知ってもらいたい、好きになってもらいたい

 
 だれかれ構わず見せびらかしたいほどに包丁やフライパンを大好きでなくても一流のシェフになれるし、胸に抱いて眠りたいほどの愛をシューズに感じていなくても、陸上競技の金メダリストになれるのと同じように、レース自体はバイクが好きでなくてもできる。
 だが、子供の頃に藤岡弘、さん演じる『仮面ライダー』を見て以来、私にとってのバイクは「乗り物」という範疇を超え、私が生きるための糧であり、人生全てを賭けるに値するほどの存在だったと断言できる。

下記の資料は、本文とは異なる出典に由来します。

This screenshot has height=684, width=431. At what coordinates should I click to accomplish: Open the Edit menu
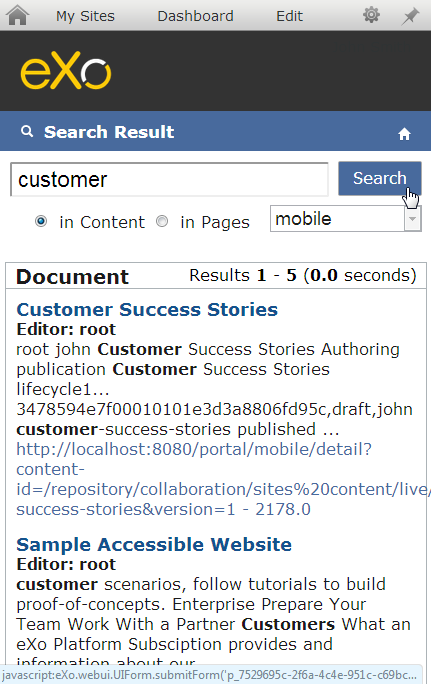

 それほどまでに私がのめり込んだバイクというものを、少しでも多くの人に理解してもらいたい、好きになってもらいたいという気持ちは日に日に大きくなっていった。
 
 誰にどう思われようとも私がバイクを愛していることは変わらないし、「俺の背中を見て憧れる者がいたら付いてこい」と多くを語らないのも男の生き方として美しいかもしれない。当たり前のことだが、人生の全てをバイクに捧げるような生き方をあまねく広めて回りたいといった大それた考えを抱いたわけでもなかった。

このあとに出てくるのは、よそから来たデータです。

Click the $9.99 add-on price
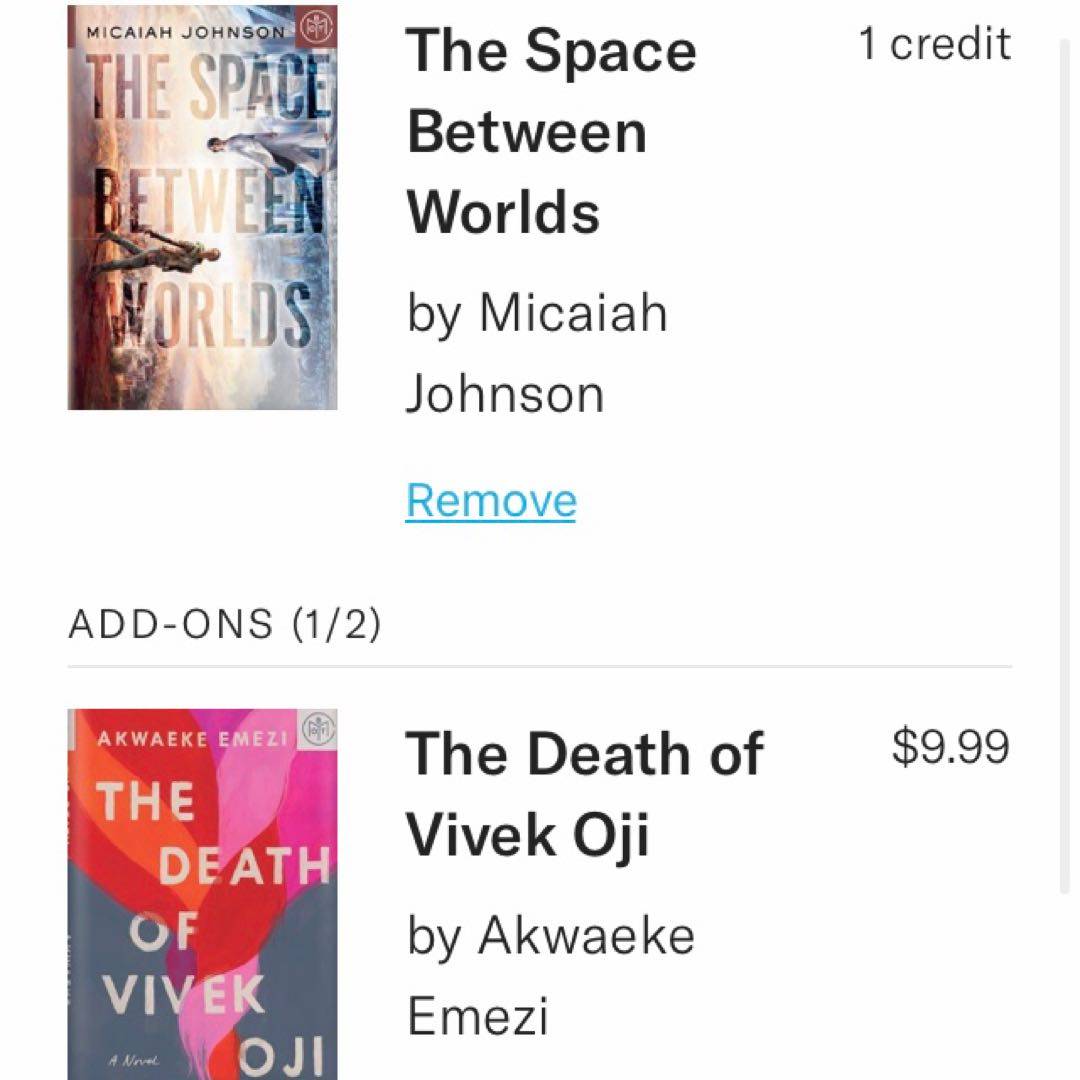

 だが、「同好の士」は増えたほうが──もう少しビジネスに相応しい言い方をするならば、「市場」は拡大したほうが──“楽しい”に決まっているのだ。
 
 

「レース」は死にゆくものなのか

 
 「当事者」として顧みるべきことがあるのを認識しつつ、私には、強い危機感を抱いていることがあった。それは、バイクやレースが、人々にとって憧れでもなんでもなくなってしまっているのではないか──というものだった。

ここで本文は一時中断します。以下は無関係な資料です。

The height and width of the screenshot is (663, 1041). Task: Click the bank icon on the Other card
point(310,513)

 交通事故をきっかけとしてシートを失い、私がレース活動の舞台を日本からアメリカへと移した1993年頃を境に、日本のレーシングシーンからは次々にスポンサー企業が撤退をしていった。企業が一般消費者の社会にコミットするにあたって、バイクというものが変わらず魅力的な存在であったならば、そんな事態にはならなかっただろう。事実、1993年に始まったプロサッカーリーグ「Jリーグ」は盛況で、ビジネスとして立派に成立していたのだから。
 
 レースは、「走ることが大好きな人間がサーキットを走ると、お金が懐に舞い込んできて、また走れるようになる」といった「夢のビジネス」ではなく、観戦をする側が「応援したい」と思い、サーキットに足を運ぶ、あるいはテレビを視聴するようになり、さらには「また行きたい」「もっと知りたい」というサイクルが生まれた時に初めて成立する「興行」に他ならない。私がアメリカで痛感したように、「与える/与えられる」の関係が釣り合わない限り、ビジネスにはならないのだ。
 レースの関係者は口々に「もっとレースに足を運んでもらわなければ」と話してはいたが、「速く走りさえすれば、それを見ている人も楽しいだろう」といった考え方はいまだ根強いように見え、日本のレースは早晩死に至るのが明らかだと思えた。
 
 80年代には「現代のお伊勢参り」と呼ばれるほどの盛り上がりを見せ、これを舞台にする映画や物語も数知れない伝統のレース、鈴鹿8時間耐久ロードレース、通称「8耐」。そのTV中継でピットレポーターとしての役目を請け負ったのは、そんな「バイクに乗ることが当たり前」ではなくなった時代において「バイクを知ってもらう、好きになってもらうにはどうしたらよいか」ということを私なりに考え抜いた結果によるものだった。